## Prompt a
Write out the part of the text on China's anti-dumping duties on Australian wine between "On October 26, a" and "tariff code 22042100.", inclusive.

## Text for analysis
━━━━━━━━━━━━━━━━
On October 26, a WTO panel was established to hear Australia’s complaint (DS602) about China’s anti-dumping measures on Australian wine.
As background, China launched an anti-dumping investigation and a countervailing duty investigation on Australian wine on August 18 and August 31 of 2020, respectively. It issued the preliminary rulings in November 2021 and final determinations on March 26, 2021, with 116.2% - 218.4% as the dumping margin and 6.3% -6.4% as the subsidy rate. MOFCOM determined that it would impose anti-dumping duties ranging between 116.2% and 218.4%, starting on March 28 of 2021. It also decided not to impose countervailing duties on the same products “in order to avoid double taxation.”
The product under investigation was wines in containers holding 2 liters or less, falling under the tariff code 22042100.
The petitioner in the investigations was China Alcoholic Drinks Association, representing 122 wine manufacturers, including four major companies: Tonghua Grape Wine Co., Ltd., Yantai Changyu Pioneer Wine Co., Ltd., CITIC Guoan Wine Co., Ltd., and Wei Long Grape Wine Co., Ltd.
This piece goes briefly through several key legal issues that Australia raised in its panel request and provides an unofficial translation of potentially relevant parts of the MOFCOM ruling. (Australia’s consultation request made claims against both the anti-dumping and countervailing duties, but because of MOFCOM’s decision not to impose the countervailing duties, Australia did include any claims on countervailing duties in its panel request.) A more detailed elaboration of the claims will have to wait for the parties' written submissions in the case. Australia typically posts its submissions online.
━━━━━━━━━━━━━━━━
## Data for review
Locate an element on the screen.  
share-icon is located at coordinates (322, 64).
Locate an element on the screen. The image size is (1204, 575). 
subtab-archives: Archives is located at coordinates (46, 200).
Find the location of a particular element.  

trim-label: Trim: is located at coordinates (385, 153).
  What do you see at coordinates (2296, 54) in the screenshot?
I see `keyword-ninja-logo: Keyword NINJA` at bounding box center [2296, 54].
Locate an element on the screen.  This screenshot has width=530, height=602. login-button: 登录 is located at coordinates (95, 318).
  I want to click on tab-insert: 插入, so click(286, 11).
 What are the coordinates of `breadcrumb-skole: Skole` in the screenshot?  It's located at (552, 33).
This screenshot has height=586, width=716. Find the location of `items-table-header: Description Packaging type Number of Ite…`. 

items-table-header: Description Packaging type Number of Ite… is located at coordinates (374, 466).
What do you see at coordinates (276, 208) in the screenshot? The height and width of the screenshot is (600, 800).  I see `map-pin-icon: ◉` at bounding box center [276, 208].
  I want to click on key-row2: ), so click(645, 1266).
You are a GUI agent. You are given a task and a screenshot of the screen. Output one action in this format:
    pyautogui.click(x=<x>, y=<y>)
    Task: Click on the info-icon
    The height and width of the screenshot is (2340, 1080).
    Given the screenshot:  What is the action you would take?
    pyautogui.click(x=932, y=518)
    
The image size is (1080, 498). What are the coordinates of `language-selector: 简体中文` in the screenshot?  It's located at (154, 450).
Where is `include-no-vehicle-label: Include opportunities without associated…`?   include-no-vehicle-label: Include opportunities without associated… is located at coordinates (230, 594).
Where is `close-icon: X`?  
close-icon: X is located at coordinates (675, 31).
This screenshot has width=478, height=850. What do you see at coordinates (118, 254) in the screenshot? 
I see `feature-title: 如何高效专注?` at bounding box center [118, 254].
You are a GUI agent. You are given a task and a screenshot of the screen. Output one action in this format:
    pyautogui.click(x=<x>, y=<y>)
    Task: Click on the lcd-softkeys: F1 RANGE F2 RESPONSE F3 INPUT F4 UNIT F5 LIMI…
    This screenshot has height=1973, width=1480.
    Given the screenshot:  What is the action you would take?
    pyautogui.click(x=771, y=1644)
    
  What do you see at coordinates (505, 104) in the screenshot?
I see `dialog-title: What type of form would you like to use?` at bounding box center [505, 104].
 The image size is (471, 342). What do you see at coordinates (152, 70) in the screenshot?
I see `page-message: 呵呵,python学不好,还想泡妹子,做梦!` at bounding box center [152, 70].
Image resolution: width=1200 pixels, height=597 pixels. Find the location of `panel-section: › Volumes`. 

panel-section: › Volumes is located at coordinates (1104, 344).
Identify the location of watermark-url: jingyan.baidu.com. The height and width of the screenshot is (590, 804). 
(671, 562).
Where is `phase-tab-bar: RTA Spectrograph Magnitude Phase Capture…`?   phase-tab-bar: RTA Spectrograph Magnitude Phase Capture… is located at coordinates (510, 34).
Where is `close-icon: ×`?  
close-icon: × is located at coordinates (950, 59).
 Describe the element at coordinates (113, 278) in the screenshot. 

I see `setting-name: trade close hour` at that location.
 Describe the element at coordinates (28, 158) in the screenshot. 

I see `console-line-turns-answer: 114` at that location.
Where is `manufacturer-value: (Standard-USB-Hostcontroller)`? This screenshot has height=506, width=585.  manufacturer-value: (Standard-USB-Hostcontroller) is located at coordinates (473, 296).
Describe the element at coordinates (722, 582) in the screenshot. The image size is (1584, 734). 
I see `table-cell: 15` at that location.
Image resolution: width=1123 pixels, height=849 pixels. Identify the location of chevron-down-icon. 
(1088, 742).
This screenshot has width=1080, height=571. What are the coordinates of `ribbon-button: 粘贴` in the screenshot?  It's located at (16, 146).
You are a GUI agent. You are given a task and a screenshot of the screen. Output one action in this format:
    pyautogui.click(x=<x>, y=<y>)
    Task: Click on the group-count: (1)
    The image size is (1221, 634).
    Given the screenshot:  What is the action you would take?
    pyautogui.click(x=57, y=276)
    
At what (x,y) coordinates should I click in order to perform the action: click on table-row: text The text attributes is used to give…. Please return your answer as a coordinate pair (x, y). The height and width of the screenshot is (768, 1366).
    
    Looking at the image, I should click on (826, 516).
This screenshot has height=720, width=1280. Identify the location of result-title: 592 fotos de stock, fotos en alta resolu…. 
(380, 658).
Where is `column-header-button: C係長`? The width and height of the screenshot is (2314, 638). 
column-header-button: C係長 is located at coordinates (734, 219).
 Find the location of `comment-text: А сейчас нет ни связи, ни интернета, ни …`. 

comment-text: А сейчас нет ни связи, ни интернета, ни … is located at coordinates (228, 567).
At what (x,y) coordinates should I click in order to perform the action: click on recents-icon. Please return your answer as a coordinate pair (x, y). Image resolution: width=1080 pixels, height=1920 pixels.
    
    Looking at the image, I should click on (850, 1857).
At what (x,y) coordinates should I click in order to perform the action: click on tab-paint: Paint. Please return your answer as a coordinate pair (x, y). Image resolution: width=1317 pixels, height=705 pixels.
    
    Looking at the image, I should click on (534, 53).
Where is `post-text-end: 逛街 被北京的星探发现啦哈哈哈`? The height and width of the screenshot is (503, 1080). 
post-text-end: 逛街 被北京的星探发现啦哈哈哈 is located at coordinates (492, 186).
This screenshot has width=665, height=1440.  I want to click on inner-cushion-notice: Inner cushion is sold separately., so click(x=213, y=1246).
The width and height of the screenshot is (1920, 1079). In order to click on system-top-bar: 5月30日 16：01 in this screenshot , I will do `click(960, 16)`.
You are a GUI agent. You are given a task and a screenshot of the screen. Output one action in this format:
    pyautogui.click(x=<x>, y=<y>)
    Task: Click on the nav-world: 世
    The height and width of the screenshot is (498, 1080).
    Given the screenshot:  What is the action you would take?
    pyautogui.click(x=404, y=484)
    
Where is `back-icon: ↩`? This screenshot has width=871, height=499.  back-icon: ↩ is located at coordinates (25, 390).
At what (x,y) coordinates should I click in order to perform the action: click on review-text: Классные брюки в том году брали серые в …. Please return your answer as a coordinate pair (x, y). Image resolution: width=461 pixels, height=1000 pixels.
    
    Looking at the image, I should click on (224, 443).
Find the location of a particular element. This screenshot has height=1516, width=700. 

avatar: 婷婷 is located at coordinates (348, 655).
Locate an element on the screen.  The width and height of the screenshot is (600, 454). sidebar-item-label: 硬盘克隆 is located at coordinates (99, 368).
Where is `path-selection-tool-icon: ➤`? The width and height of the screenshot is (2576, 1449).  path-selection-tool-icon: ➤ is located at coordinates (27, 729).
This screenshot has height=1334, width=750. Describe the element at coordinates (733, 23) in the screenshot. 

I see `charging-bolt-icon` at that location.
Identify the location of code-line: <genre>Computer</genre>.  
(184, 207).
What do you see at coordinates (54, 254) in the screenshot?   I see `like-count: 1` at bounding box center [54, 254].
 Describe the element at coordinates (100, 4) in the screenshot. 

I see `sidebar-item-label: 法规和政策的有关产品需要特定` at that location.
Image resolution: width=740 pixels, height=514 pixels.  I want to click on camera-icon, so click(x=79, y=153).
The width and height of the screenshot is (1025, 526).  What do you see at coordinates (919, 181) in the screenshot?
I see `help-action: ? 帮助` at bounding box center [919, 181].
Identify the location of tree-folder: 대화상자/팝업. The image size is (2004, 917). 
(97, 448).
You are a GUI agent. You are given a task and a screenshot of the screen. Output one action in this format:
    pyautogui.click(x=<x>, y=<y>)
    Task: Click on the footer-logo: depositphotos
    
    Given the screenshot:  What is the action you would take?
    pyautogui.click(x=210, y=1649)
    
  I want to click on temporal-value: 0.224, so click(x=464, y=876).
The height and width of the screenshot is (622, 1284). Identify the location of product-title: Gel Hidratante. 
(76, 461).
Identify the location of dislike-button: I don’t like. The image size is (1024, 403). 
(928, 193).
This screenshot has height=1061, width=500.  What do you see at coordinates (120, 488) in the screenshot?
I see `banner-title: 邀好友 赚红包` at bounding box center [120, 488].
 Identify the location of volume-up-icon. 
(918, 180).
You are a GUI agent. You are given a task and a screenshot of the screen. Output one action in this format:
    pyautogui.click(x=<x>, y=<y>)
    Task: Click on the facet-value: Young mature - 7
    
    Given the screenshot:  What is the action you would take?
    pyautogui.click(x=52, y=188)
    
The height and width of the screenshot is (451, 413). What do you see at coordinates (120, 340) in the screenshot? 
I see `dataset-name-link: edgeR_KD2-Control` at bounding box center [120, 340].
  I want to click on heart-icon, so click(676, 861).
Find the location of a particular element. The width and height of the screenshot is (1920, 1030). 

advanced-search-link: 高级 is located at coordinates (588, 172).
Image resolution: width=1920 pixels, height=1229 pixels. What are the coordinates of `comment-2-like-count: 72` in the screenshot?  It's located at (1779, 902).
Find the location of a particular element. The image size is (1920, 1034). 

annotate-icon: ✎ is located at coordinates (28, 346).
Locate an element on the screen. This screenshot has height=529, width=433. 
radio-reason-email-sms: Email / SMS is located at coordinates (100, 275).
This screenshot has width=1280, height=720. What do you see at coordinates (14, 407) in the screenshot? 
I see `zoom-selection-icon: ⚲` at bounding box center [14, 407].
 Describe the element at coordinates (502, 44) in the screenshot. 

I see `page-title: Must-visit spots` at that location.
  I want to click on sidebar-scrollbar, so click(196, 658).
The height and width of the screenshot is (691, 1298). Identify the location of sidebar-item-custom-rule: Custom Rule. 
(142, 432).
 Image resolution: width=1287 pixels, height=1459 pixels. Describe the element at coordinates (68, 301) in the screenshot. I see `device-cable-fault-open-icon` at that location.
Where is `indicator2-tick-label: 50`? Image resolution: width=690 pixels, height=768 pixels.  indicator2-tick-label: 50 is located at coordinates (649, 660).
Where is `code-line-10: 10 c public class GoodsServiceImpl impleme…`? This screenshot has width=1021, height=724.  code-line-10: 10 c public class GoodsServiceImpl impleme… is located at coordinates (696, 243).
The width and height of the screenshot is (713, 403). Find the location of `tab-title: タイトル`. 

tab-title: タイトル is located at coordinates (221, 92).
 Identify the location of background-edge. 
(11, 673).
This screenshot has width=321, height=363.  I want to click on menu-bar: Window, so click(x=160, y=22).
━━━━━━━━━━━━━━━━
## Prompt b
Repeat the records from their first line through the line holding "items-table-header: Description Packaging type Number of Ite… is", inclusive.

## Task result a
On October 26, a WTO panel was established to hear Australia’s complaint (DS602) about China’s anti-dumping measures on Australian wine.
As background, China launched an anti-dumping investigation and a countervailing duty investigation on Australian wine on August 18 and August 31 of 2020, respectively. It issued the preliminary rulings in November 2021 and final determinations on March 26, 2021, with 116.2% - 218.4% as the dumping margin and 6.3% -6.4% as the subsidy rate. MOFCOM determined that it would impose anti-dumping duties ranging between 116.2% and 218.4%, starting on March 28 of 2021. It also decided not to impose countervailing duties on the same products “in order to avoid double taxation.”
The product under investigation was wines in containers holding 2 liters or less, falling under the tariff code 22042100.

## Task result b
Locate an element on the screen.  
share-icon is located at coordinates (322, 64).
Locate an element on the screen. The image size is (1204, 575). 
subtab-archives: Archives is located at coordinates (46, 200).
Find the location of a particular element.  

trim-label: Trim: is located at coordinates (385, 153).
  What do you see at coordinates (2296, 54) in the screenshot?
I see `keyword-ninja-logo: Keyword NINJA` at bounding box center [2296, 54].
Locate an element on the screen.  This screenshot has width=530, height=602. login-button: 登录 is located at coordinates (95, 318).
  I want to click on tab-insert: 插入, so click(286, 11).
 What are the coordinates of `breadcrumb-skole: Skole` in the screenshot?  It's located at (552, 33).
This screenshot has height=586, width=716. Find the location of `items-table-header: Description Packaging type Number of Ite…`. 

items-table-header: Description Packaging type Number of Ite… is located at coordinates (374, 466).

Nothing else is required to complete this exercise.